__YOUR OBJECTIVE__
Reproduce, exactly, the lines of the material below from the line containing "Given: Select the mouse pointer cursor tool" through the line containing "Given: Open Animana", with both end lines included and nothing else.

__DATA__
****

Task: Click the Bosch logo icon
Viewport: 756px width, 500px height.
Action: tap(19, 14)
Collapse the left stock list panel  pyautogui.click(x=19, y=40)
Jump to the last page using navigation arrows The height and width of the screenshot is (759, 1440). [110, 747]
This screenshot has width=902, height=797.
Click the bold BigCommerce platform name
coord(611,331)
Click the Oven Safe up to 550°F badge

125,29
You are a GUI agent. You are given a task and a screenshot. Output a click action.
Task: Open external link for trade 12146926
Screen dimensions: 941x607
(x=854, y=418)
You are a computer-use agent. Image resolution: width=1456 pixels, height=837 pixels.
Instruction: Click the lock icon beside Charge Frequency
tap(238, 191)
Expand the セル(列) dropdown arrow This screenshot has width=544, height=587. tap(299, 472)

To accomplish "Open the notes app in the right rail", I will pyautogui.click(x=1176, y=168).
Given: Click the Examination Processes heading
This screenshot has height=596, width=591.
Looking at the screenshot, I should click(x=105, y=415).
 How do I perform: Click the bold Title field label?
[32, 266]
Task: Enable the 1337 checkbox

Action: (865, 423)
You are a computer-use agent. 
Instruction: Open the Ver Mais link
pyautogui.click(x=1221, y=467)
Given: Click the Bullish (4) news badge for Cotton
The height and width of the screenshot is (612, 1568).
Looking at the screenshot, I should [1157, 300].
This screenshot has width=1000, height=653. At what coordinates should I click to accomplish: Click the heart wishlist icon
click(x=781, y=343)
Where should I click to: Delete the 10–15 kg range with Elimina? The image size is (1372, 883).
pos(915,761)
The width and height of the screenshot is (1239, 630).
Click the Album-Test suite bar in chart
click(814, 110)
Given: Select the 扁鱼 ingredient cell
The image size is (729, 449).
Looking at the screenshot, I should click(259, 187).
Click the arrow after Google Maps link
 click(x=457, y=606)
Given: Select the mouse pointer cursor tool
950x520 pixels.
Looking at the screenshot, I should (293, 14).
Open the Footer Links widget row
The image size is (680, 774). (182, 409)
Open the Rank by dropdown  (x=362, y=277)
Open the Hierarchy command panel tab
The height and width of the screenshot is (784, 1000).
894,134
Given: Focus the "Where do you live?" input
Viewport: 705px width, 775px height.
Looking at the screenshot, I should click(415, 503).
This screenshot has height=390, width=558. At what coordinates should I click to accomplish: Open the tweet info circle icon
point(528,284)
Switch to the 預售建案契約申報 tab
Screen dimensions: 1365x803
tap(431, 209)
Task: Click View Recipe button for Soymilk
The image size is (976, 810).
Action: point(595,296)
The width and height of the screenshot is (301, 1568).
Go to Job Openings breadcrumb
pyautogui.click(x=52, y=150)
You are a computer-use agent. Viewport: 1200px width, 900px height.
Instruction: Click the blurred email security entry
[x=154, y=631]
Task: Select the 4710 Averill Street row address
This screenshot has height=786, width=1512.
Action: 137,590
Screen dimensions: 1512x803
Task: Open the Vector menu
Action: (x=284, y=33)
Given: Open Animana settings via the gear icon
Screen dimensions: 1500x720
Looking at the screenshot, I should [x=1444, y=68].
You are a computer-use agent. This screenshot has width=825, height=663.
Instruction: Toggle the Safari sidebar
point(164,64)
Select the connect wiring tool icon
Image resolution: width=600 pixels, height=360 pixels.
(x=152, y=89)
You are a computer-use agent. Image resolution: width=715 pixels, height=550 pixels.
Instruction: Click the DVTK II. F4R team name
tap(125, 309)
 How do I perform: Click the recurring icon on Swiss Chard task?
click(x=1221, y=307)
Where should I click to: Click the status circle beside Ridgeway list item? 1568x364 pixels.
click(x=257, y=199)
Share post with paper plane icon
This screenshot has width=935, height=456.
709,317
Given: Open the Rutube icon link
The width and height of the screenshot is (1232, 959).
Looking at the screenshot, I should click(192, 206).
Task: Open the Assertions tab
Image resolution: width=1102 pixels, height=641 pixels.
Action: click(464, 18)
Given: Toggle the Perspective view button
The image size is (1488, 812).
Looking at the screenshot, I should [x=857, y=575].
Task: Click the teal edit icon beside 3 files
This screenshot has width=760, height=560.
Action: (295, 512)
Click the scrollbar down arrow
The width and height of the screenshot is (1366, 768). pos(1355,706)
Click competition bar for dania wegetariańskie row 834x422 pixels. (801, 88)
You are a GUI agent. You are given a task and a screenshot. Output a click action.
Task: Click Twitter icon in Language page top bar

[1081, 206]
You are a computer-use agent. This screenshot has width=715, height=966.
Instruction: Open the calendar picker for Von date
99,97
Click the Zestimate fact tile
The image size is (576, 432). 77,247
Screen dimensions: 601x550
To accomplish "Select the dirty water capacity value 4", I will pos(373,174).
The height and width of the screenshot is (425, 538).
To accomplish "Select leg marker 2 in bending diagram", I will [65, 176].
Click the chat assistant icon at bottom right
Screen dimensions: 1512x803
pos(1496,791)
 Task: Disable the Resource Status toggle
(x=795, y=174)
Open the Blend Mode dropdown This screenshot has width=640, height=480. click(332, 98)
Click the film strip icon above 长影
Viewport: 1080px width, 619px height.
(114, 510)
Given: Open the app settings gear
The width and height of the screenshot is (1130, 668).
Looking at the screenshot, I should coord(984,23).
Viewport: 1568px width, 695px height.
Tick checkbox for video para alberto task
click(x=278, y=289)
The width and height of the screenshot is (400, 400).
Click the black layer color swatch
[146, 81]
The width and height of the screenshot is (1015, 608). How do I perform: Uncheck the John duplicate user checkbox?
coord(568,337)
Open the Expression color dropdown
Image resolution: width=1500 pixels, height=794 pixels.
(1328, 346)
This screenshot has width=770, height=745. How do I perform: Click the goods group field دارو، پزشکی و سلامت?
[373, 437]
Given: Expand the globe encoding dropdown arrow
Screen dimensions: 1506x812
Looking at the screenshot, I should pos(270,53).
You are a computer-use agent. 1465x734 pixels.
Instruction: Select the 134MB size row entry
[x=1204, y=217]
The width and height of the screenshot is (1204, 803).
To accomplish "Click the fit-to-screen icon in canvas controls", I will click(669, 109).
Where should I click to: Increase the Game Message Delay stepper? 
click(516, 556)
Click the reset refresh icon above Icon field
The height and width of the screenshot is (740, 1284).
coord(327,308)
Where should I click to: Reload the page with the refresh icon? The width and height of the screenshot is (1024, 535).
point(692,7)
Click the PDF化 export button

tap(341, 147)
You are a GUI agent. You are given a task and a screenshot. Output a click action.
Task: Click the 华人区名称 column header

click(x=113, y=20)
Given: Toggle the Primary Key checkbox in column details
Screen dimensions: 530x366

****

__RESULT OF THIS EXERCISE__
Given: Select the mouse pointer cursor tool
950x520 pixels.
Looking at the screenshot, I should (293, 14).
Open the Footer Links widget row
The image size is (680, 774). (182, 409)
Open the Rank by dropdown  (x=362, y=277)
Open the Hierarchy command panel tab
The height and width of the screenshot is (784, 1000).
894,134
Given: Focus the "Where do you live?" input
Viewport: 705px width, 775px height.
Looking at the screenshot, I should click(415, 503).
This screenshot has height=390, width=558. At what coordinates should I click to accomplish: Open the tweet info circle icon
point(528,284)
Switch to the 預售建案契約申報 tab
Screen dimensions: 1365x803
tap(431, 209)
Task: Click View Recipe button for Soymilk
The image size is (976, 810).
Action: point(595,296)
The width and height of the screenshot is (301, 1568).
Go to Job Openings breadcrumb
pyautogui.click(x=52, y=150)
You are a computer-use agent. Viewport: 1200px width, 900px height.
Instruction: Click the blurred email security entry
[x=154, y=631]
Task: Select the 4710 Averill Street row address
This screenshot has height=786, width=1512.
Action: 137,590
Screen dimensions: 1512x803
Task: Open the Vector menu
Action: (x=284, y=33)
Given: Open Animana settings via the gear icon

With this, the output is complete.